Czwartkowa sesja na warszawskim parkiecie miała bardzo nerwowo przebieg. Indeksy otworzyły się na neutralnych poziomach. Z biegiem czasu podaż przejęła inicjatywę spychając WIG20, mWIG40 i sWIG80 głęboko pod kreskę. W ostatniej fazie handlu byki wyprowadziły atak, dzięki któremu indeksy zamknęły się w okolicach zera. Aktywność inwestorów była całkiem przyzwoita. Całkowite obroty akcjami w szerokim WIG wyniosły ponad 906 mln zł (z czego 693 zł to zasługa blue chips). Największy kapitał (102 mln zł) obracał papierami Orlenu, spółkami finansowymi PKO BP (92 mln zł), PZU (89 mln zł), Pekao (87 mln zł )oraz KGHM (76 mln zł).

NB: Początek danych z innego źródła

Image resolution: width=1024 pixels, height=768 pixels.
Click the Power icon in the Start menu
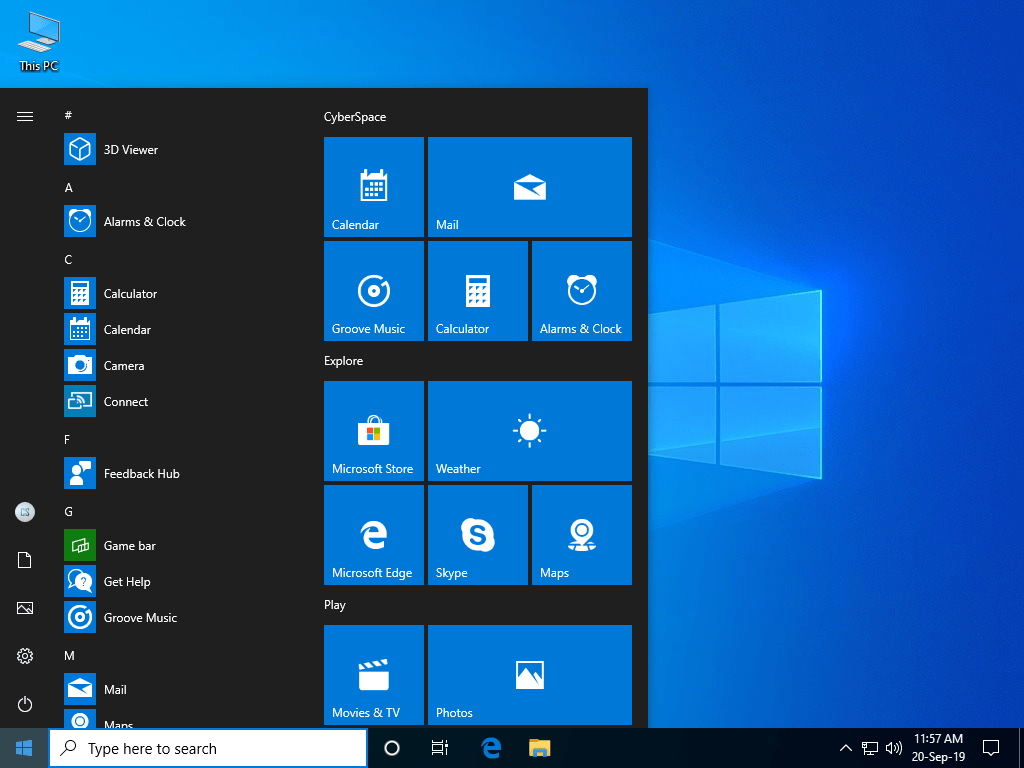click(24, 704)
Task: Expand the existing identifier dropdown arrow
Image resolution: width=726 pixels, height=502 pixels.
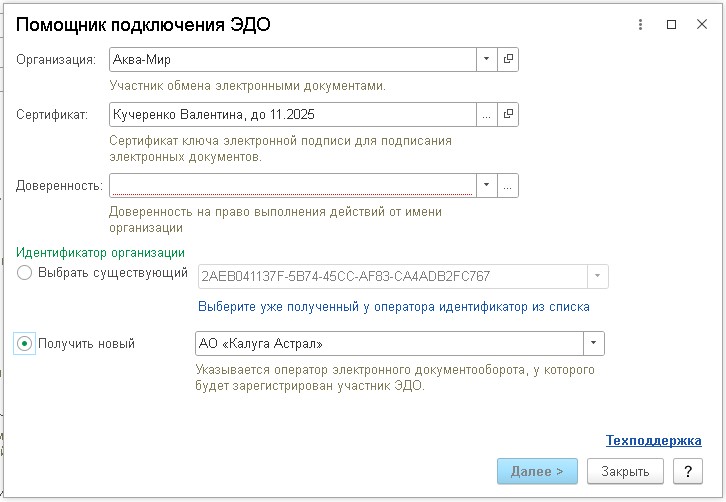Action: (x=598, y=276)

Inwestorzy skupili się także na PGE. Przed sesją energetyczna spółka opublikowała wyniki finansowe za I kwartał. Zysk netto wzrósł o 39 proc. w ujęciu rocznym do 1,09 mld zł. Był to wynik zgodny z oczekiwaniami analityków ankietowanych przez PAP czy Bloomberga. Pozostałe elementy rachunku zysków i strat również nie odbiegały zbytnio od zebranych prognoz. Rano akcje PGE wiodły prym w indeksie drożejąc o ok. 0,8 proc., na zamknięciu straciły ponad 1,3 proc. do 20,20 zł.

Na zamknięciu, najlepiej w całym WIG20 radziła sobie inna spółka energetyczna – akcje Enei zdrożały o blisko 2 proc. Drugi dzień z rzędu odbijał kurs zdołowanego LPP. Najgłębsze, bo ponad 2-procentowe spadki zanotowała Energa i Eurocash.

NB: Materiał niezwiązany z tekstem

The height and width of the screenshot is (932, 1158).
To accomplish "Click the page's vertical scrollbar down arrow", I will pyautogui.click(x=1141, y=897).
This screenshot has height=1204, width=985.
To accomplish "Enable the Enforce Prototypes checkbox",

Więcej dobrego działo się w mWIG40. O ponad 3 proc. zdrożały bowiem papiery Boryszewa, Stalproduktu i TVN. W sWIG80 pozytywnie wyróżnia się zwłaszcza Kerdos.

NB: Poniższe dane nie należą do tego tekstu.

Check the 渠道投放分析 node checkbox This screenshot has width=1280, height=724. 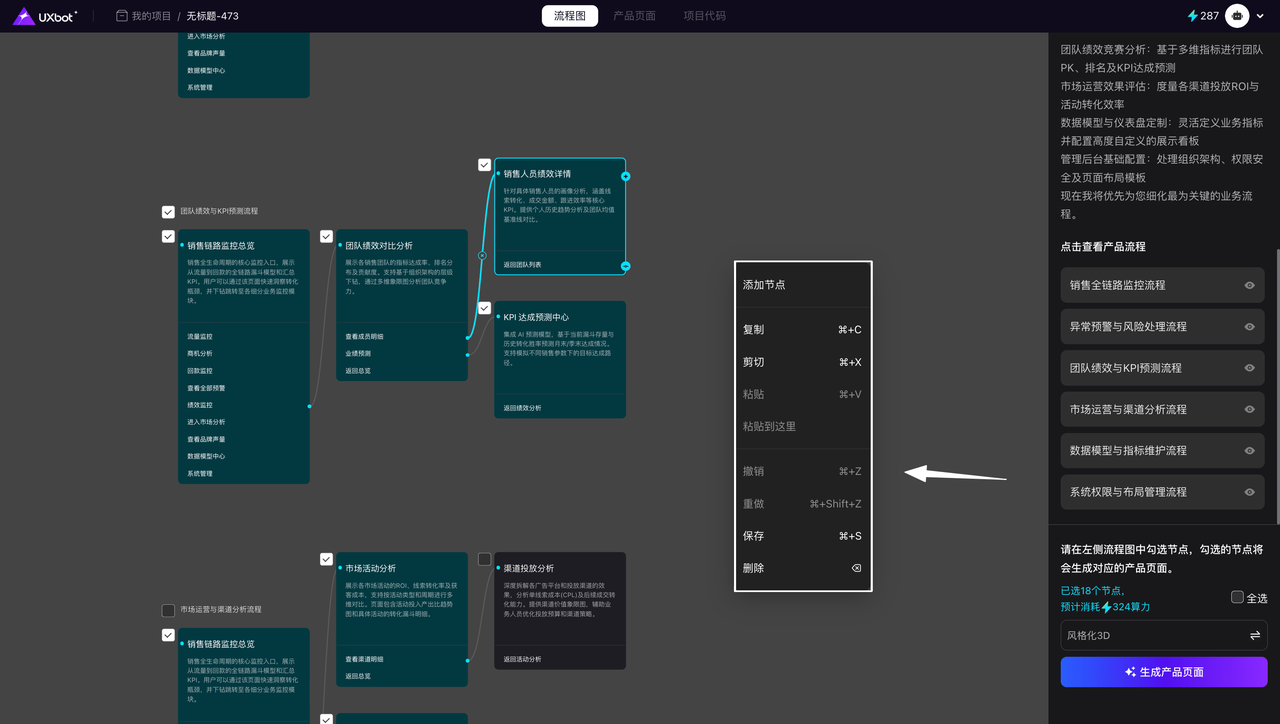[x=484, y=559]
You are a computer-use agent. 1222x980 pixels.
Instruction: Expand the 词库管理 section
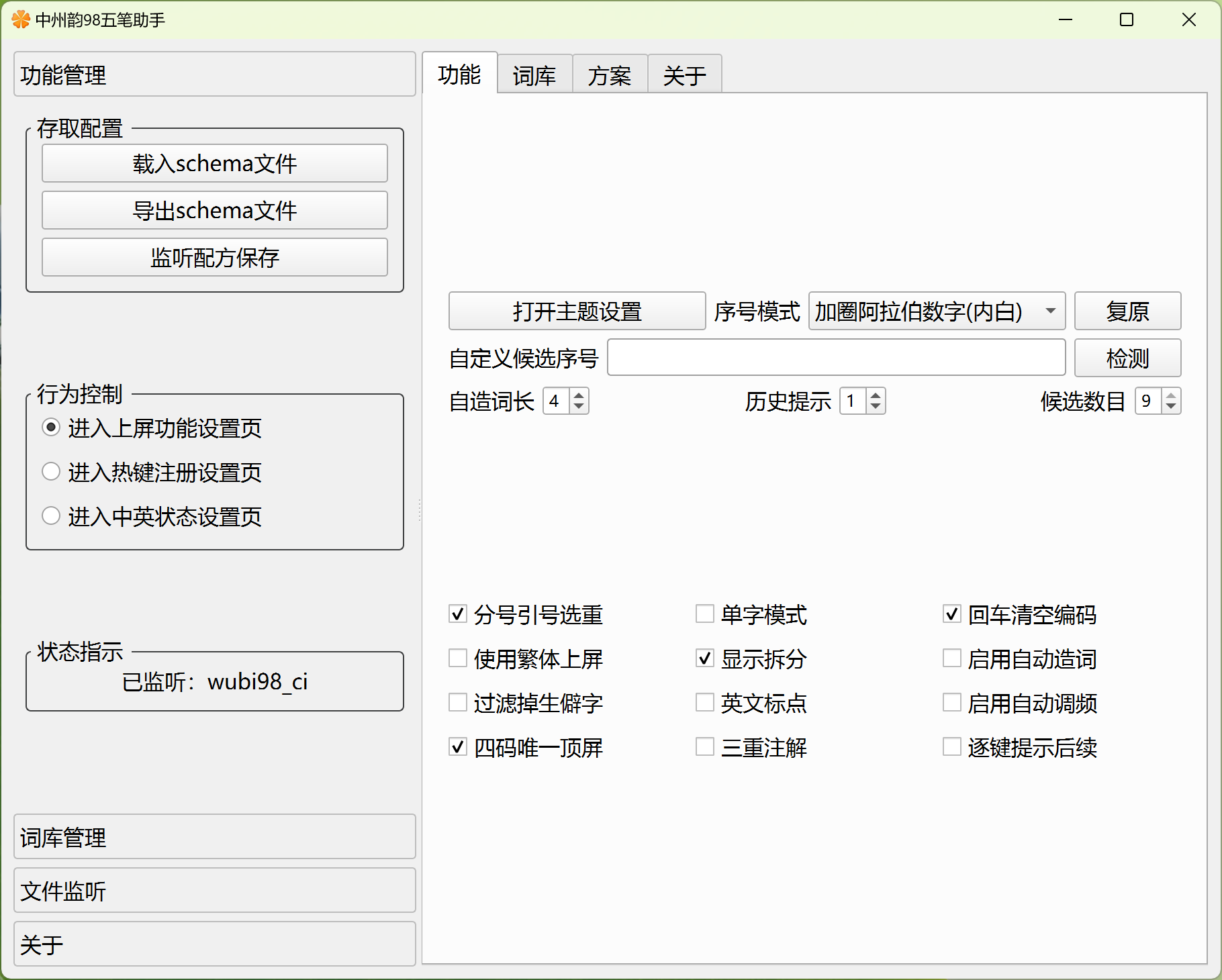pos(214,837)
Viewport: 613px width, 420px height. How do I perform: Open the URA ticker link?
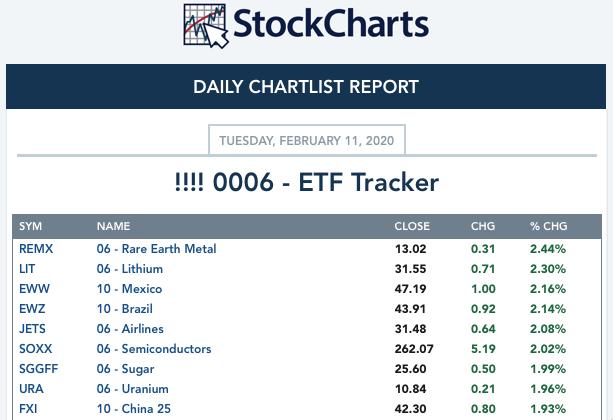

Wydarzeniem dnia jest debiut akcji Wirtualnej Polski na rynku głównym. Inwestorzy nie powinni narzekać ponieważ na otwarciu kurs akcji rósł o 10,2 proc. Po południu i na zamknięciu dynamika zwyżek była podobna. Na NewConnect pojawiły się walory Summa Linguae, spółki prowadzącej politykę konsolidacji biur tłumaczeń w Polsce. Debiut wypadł blado, kurs był płaski, a obroty znikome (kilka tys. zł).